Les enseignements principaux de l’élection de Trump sont donc 1) que les choses ne vont pas bien pour les travailleurs aux États-Unis, 2) qu’ils perdent confiance dans les dirigeants du système en place, 3) que des fractions des classes dirigeantes se sentent obligé de proposer autre chose et 4) que du coup les travailleurs essaient des solutions qui paraissent antisystème comme ce que propose Trump mais menées par une fraction des oligarques milliardaires. Bien sûr ils seront déçus mais ils risquent alors de mettre en cause tout le système.

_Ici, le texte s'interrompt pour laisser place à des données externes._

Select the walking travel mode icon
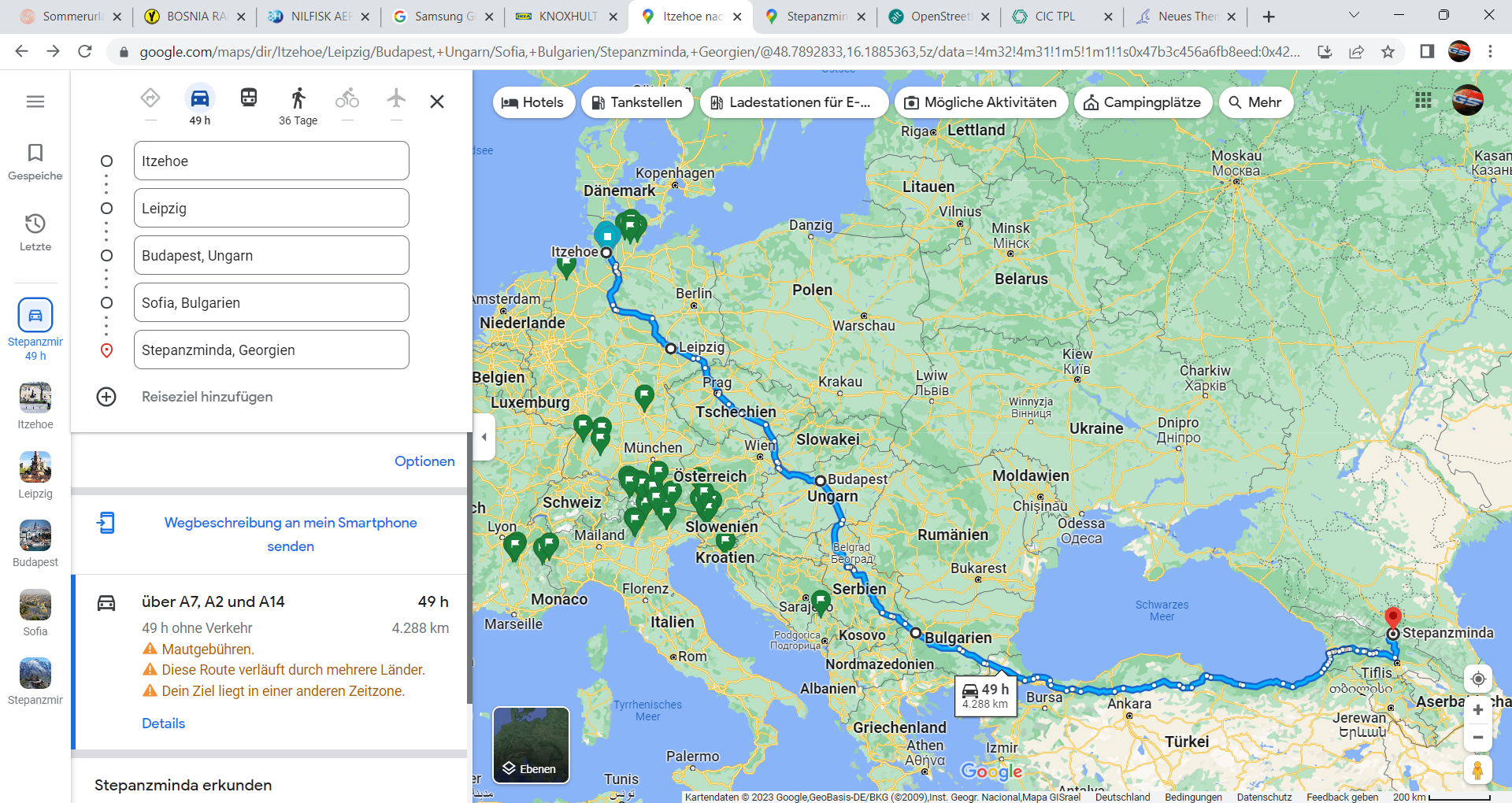The image size is (1512, 803). [x=298, y=98]
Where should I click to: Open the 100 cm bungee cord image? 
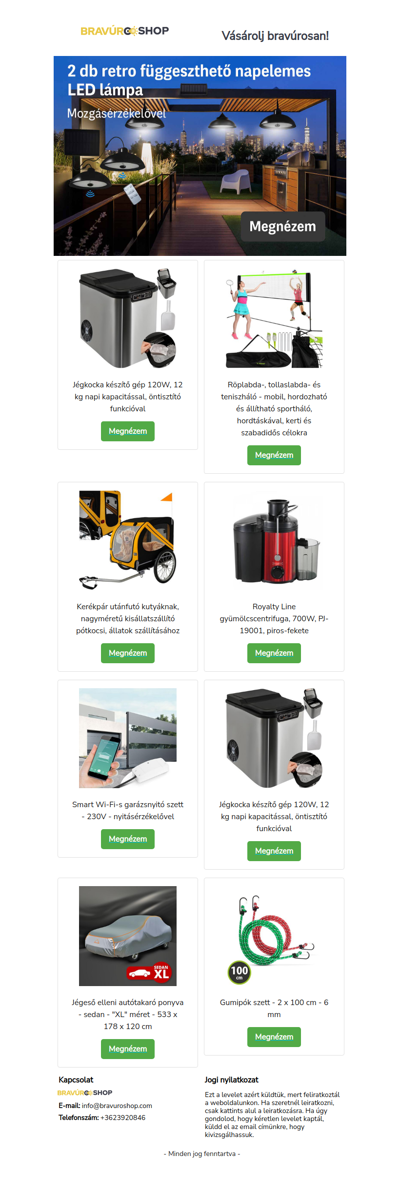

C’est ce que craint Martin Wolff, l’éditorialiste vedette du Financial Times, une des bibles du capitalisme occidental, qui consacrait en 2023 un livre[1] étonnant au danger que représente Trump pour le capitalisme et la démocratie. Livre étonnant car il semble écrit après la réélection de Trump le 5 novembre 2024 et non l’année dernière. La connaissance approfondie du fonctionnement du capitalisme par l’auteur rend ses critiques particulièrement percutantes. On peut souscrire à ses constats, à l’exception du fait qu’il considère que l’esclavage industriel, le colonialisme, l’impérialisme qu’il ne nie pas, ne seraient que des éléments du passé, sans conséquences et sans effets sur la situation actuelle. Il est persuadé que l’élection de Trump va aggraver la crise du capitalisme.  Pour sauver ce dernier et la démocratie, la solution que Martin Wolff préconise est un « New New deal ». C’est-à-dire la politique lancée par le président américain Franklin Roosevelt avant la 2ème guerre mondiale afin de surmonter la crise capitaliste et contrer l’impact de la révolution soviétique. Revenir en arrière, remonter l’histoire… on peut difficilement être moins rationnel pour quelqu’un qui prétend pourtant l’être.   

Curieusement la gauche, y compris celle qui se veut révolutionnaire, suit un peu la même pente. Elle qui ne cesse de prédire la crise du capitalisme ne la voit pas lorsqu’elle advient. Elle crie bien souvent alors, comme avec la réélection de Trump, « halte au fascisme ! » ce qui, en raison de l’expérience historique ramène à la solution de Martin Wolff, à soutenir le « moins pire », le capitalisme démocratique, amène à voter Macron pour éviter Le Pen, amène ainsi à consolider le système capitaliste au lieu de faire émerger l’alternative crédible, le communisme démocratique.

Certes l’élection de Trump aggravera la situation pour les travailleurs américains, comme pour ceux d’Ukraine, de Palestine et du reste du monde. Mais c’est ça la crise du capitalisme ! Elle a des conséquences terribles pour la majorité des gens, c’est pourquoi elle exige des solutions nouvelles qui tiennent compte de l’expérience : la démocratie définitivement n’est pas, n’est plus liée au capitalisme. Preuve se fait tous les jours que la défense des libertés exige aussi l’égalité. « Comment un parti politique (les républicains) dont le but est de défendre les 0,1 % les plus riches peut gagner le pouvoir à travers un suffrage universel démocratique ? » se demande Martin Wolff.

La démocratie n’a pas été non plus la caractéristique des tentatives communistes précédentes ! Donc face à la crise capitaliste dont l’élection de Trump est une manifestation, une seule solution nouvelle : le communisme démocratique ![2]

[1] Martin Wolff: « The crisis of democratic capitalism” Penguin Books 2023.

[2] Jacques Lancier : « Réinventer le communisme, un communisme démocratique, écologique, européen, internationaliste », Amazon 2018.